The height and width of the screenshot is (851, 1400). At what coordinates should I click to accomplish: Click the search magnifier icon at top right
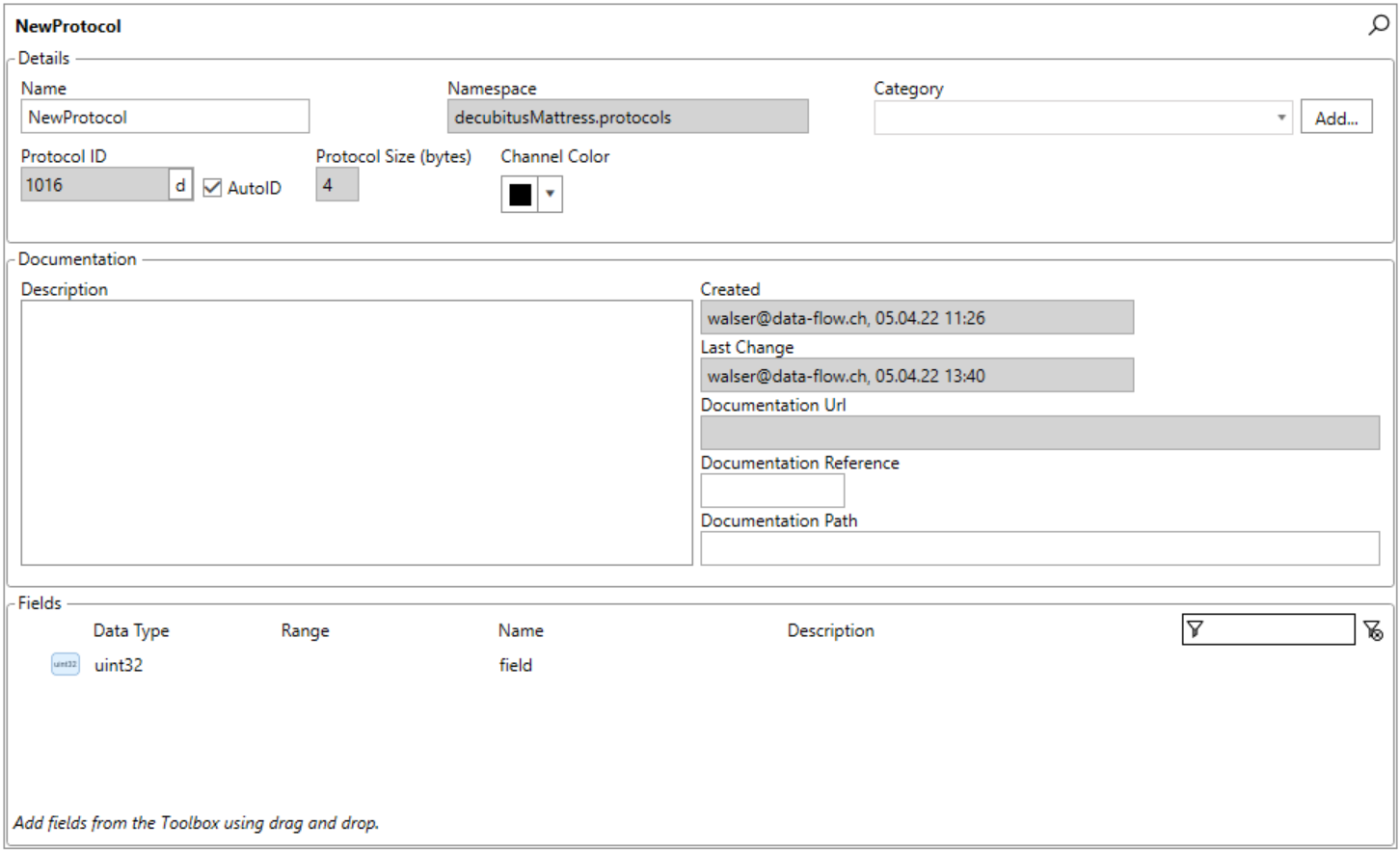[1379, 25]
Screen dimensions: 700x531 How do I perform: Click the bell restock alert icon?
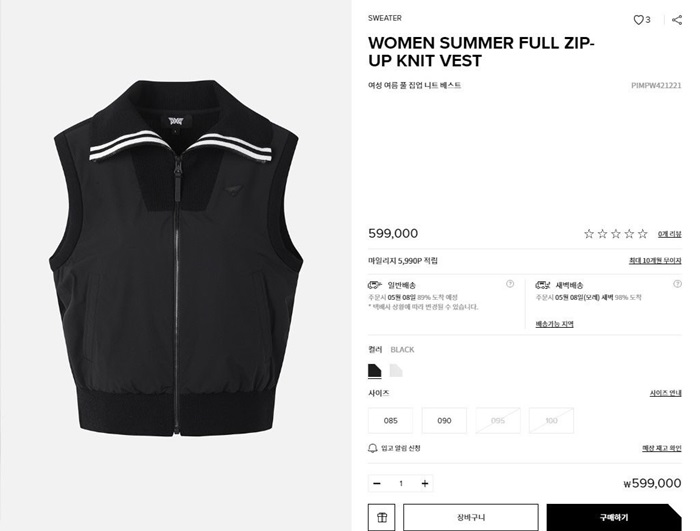click(373, 448)
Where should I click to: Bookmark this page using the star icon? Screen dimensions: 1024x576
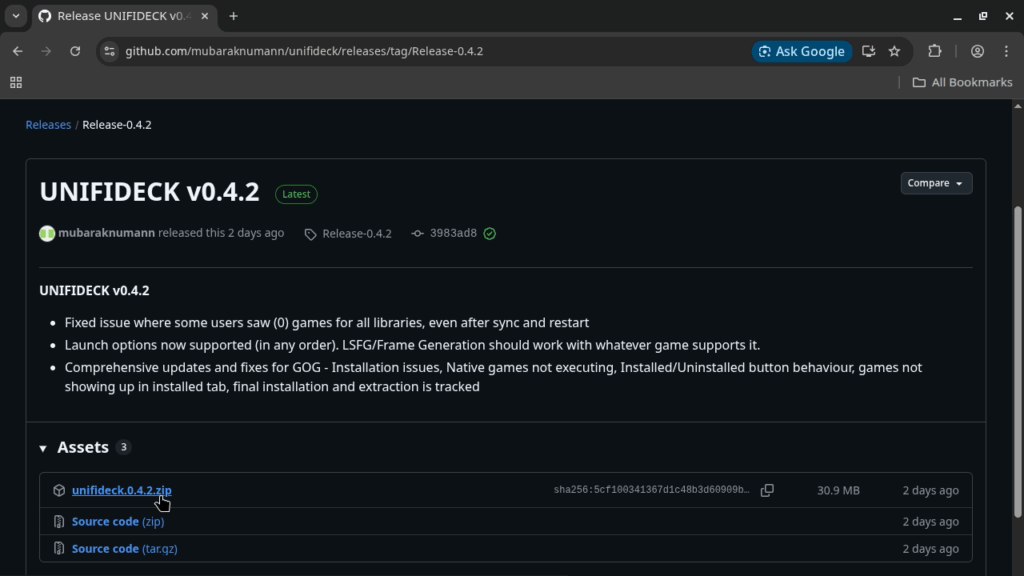point(894,51)
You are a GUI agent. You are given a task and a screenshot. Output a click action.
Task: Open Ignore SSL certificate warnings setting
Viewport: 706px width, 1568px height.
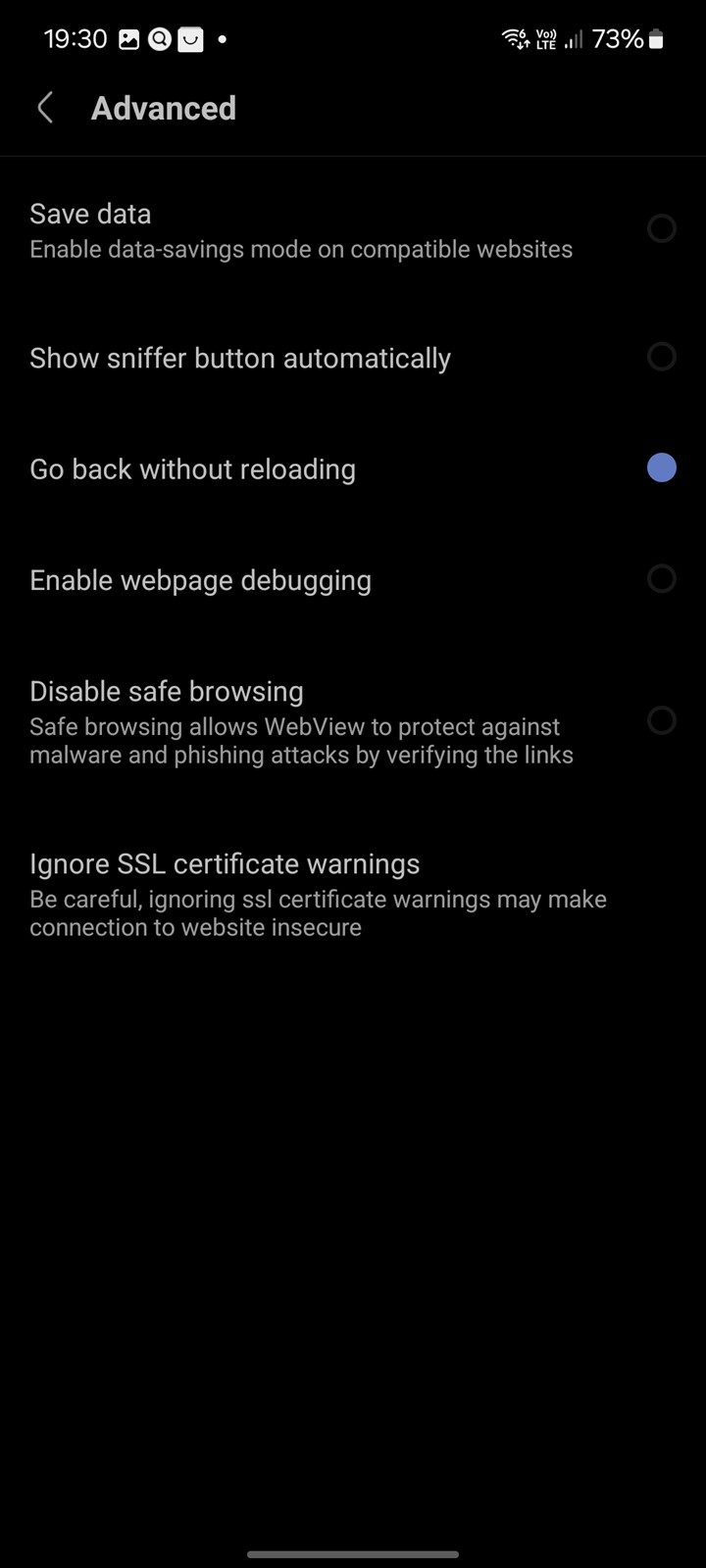353,895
===============
Having located the line with "You are a GUI", copy it exactly along with every later line through the end of the listing above, but omit the pictures.

You are a GUI agent. You are given a task and a screenshot. Output a click action.
Task: Open Ignore SSL certificate warnings setting
Viewport: 706px width, 1568px height.
353,895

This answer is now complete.